978 views Asked by At

I need to return the distance for multiple geo points per document in an Elasticsearch array. As of now, my results only return one distance calculated for the array.

I started with the code from the following StackOverflow question: Return distance in elasticsearch results?

My elasticsearch query body contains this:

{
  "stored_fields" : [ "_source" ],
    "script_fields" : {
      "distance" : {
        "script" : {
          "inline": "doc['locations.facility.address.coordinates'].arcDistance(params.lat,params.lon) * 0.001",
          "lang": "painless",
          "params": {
            "lat": 2.27,
            "lon": 50.3
          }
        }
      }
    }
  }

And, my Elasticsearch source documents, when returned, resemble this. (Note that locations is an array.)

"locations": [
    {
      "facility": {
        "address": {
          "country_code": "US",
          "city": "San Diego",
          "coordinates": {
            "lon": -117.165,
            "lat": 32.8408
          },
          "country_name": "United States",
          "state_province": "California",
          "postal_code": "92123"
        }
      }
    },
    {
      "facility": {
        "address": {
          "country_code": "US",
          "city": "Tampa",
          "coordinates": {
            "lon": -82.505,
            "lat": 28.0831
          },
          "country_name": "United States",
          "state_province": "Florida",
          "postal_code": "33613"
        }
      }
    }

]

Currently, my results return something similar to this:

    "fields": {
      "distance": [
        13952.518249603361
      ]
    }

But in the distance array, I need to return a value for each entry in 'locations'.

1

There are 1 answers

0
Joe - Check out my books On BEST ANSWER

This one's tricky.

According to the documentation and the source code, the arcDistance method is only available on the doc values, not on the individual geo point instances underlying those doc values.

In other words, although we could iterate on doc['locations.facility.address.coordinates'], the iteratees don't implement any geo distance methods.

That's a bummer. So we'll have to implement our own geo distance function, perhaps using the haversine formula:

{
  "stored_fields": [
    "_source"
  ],
  "script_fields": {
    "distance": {
      "script": {
        "inline": """
          float distFrom(float lat1, float lng1, float lat2, float lng2) {
            double earthRadius = 6371000; // meters
            double dLat = Math.toRadians(lat2-lat1);
            double dLng = Math.toRadians(lng2-lng1);
            double a = Math.sin(dLat/2) * Math.sin(dLat/2) +
                       Math.cos(Math.toRadians(lat1)) * Math.cos(Math.toRadians(lat2)) *
                       Math.sin(dLng/2) * Math.sin(dLng/2);
            double c = 2 * Math.atan2(Math.sqrt(a), Math.sqrt(1-a));
            float dist = (float) (earthRadius * c);
            
            return dist;
          }
        
          return params._source.locations.stream().map(location -> {
              def lat = (float) location.facility.address.coordinates.lat;
              def lon = (float) location.facility.address.coordinates.lon;
              return distFrom(lat, lon, (float) params.lat, (float) params.lon) * 0.001;
          }).collect(Collectors.toList())
        """,
        "lang": "painless",
        "params": {
          "lat": 2.27,
          "lon": 50.3
        }
      }
    }
  }
}

yielding

"hits" : {
  ...
  "hits" : [
    {
      ...
      "_source" : {
        "locations" : [
          { ... },
          { ... }
        ]
      },
      "fields" : {
        "distance" : [
          15894.470000000001,
          13952.498
        ]
      }
    }
  ]
}

To be honest, when there's so much scripting effort required, something's gone wrong.
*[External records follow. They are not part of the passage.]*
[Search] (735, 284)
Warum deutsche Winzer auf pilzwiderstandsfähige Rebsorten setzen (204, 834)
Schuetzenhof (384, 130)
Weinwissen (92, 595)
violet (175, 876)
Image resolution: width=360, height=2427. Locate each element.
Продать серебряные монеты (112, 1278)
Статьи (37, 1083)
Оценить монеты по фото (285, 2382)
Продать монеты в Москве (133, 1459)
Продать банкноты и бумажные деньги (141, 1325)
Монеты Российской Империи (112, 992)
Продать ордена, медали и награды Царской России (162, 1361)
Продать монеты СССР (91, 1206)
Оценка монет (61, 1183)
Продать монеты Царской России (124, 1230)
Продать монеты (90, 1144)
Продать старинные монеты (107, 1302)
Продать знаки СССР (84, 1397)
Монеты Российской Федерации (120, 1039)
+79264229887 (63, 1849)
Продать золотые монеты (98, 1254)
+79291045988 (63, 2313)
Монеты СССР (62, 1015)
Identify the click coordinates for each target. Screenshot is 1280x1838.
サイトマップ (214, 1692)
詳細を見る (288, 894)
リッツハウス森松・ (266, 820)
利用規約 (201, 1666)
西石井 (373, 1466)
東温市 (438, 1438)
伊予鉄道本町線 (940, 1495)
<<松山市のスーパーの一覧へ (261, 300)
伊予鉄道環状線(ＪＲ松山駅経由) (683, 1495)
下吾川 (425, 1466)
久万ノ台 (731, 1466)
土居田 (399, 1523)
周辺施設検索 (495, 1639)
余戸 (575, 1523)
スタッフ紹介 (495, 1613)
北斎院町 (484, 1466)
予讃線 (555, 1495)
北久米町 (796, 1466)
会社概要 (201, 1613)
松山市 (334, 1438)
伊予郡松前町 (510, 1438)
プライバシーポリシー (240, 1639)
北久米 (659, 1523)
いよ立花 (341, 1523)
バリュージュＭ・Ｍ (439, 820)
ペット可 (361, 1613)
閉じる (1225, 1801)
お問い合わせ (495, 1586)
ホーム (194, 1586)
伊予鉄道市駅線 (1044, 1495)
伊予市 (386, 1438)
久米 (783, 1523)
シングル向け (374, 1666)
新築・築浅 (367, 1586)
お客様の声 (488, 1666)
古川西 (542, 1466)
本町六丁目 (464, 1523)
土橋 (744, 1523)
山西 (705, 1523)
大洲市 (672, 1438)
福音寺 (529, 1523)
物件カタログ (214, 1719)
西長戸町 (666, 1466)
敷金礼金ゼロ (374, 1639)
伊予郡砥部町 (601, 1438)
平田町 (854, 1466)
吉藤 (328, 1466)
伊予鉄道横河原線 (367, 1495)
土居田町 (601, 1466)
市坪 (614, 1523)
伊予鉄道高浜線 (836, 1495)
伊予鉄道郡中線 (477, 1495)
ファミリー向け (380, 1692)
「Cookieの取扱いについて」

Generally speaking, scripts should be avoided.

But more importantly, when you're not sorting by these geo distances, this whole computational effort should be done outside of Elasticsearch -- and rather there where you're post-processing the search results. I use Turf for javascript geo calculations, for instance.

Finally, when you store multiple locations/facilities in one array, I'd suggest using nested fields. They prevent array flattening, plus support sorting that makes sense.